ACTIVITY A: From the Jock McNiven article, extract the passage from "Personal details" to "the Northwest Territories.", copying it word for word.
ACTIVITY B:
Answer these questions from the Jock McNiven article, one line each:
(i) In what year did McNiven graduate from the University of Toronto?
(ii) Who succeeded him as mayor of Yellowknife?
(iii) What was the tug named after him called?
ACTIVITY C: According to the Jock McNiven article, why did McNiven leave the office of mayor before his term was complete?

1st Mayor of Yellowknife
- In office January 1, 1954 – October 31, 1954
- Preceded by: office established
- Succeeded by: Gordon A. Allen

Personal details
- Born: John Graham McNiven April 2, 1900
- Died: September 27, 1969 (aged 69)

= Jock McNiven =

Canadian politician

John Graham McNiven (April 2, 1900 - September 27, 1969) was a mine engineer, mine operator and politician from the Northwest Territories, Canada.

McNiven was a 1923 graduate of the University of Toronto (M.Sc. in Mining Engineering) and worked for several years in mining camps in Ontario. He first came to Yellowknife, Northwest Territories in 1938 to work as mill superintendent of Negus Mines Ltd. His family joined him in 1940. Upon the resignation of mine manager Bill Stuart, McNiven was promoted to this position in May 1939 where he remained until the mine closed in 1952. In 1946 he established a chapter of the Grand Lodge of Alberta (Freemason), the first lodge in the Northwest Territories.

McNiven became the first member of the Legislative Assembly of Northwest Territories from the Arctic; in 1947 he was appointed to the council, for Yellowknife. At that time he was the only member living in the territory to serve. He would serve on the council until it was dissolved for the 1951 general election.

In the November 1953 municipal election, in which McNiven ran un-opposed, he became the first mayor of Yellowknife. The position was effective January 1, 1954 for two years; however, McNiven did not complete his term, resigning in October 1954 to focus on his mine engineering business. In 1955, he took the position of mine manager at the Port Radium or Eldorado uranium mine on Great Bear Lake where he guided the mine to a close in September 1960. McNiven retired from Eldorado Nuclear Limited in 1965, and died at his Salt Springs, British Columbia home in September 1969.

A number of local points in Yellowknife are named after him, including Niven Lake, McNiven Beach and Niven Drive. A tug owned by the Northern Transportation Company Limited, based in the town of Hay River, was also named after him - M/V Jock McNiven.

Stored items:
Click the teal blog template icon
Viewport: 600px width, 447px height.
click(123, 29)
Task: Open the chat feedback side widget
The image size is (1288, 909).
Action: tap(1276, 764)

PROBLEM SOLUTION A:
Personal details
- Born: John Graham McNiven April 2, 1900
- Died: September 27, 1969 (aged 69)

= Jock McNiven =

Canadian politician

John Graham McNiven (April 2, 1900 - September 27, 1969) was a mine engineer, mine operator and politician from the Northwest Territories, Canada.

McNiven was a 1923 graduate of the University of Toronto (M.Sc. in Mining Engineering) and worked for several years in mining camps in Ontario. He first came to Yellowknife, Northwest Territories in 1938 to work as mill superintendent of Negus Mines Ltd. His family joined him in 1940. Upon the resignation of mine manager Bill Stuart, McNiven was promoted to this position in May 1939 where he remained until the mine closed in 1952. In 1946 he established a chapter of the Grand Lodge of Alberta (Freemason), the first lodge in the Northwest Territories.

PROBLEM SOLUTION B:
(i) 1923
(ii) Gordon A. Allen
(iii) M/V Jock McNiven

PROBLEM SOLUTION C: He resigned in October 1954 to focus on his mine engineering business.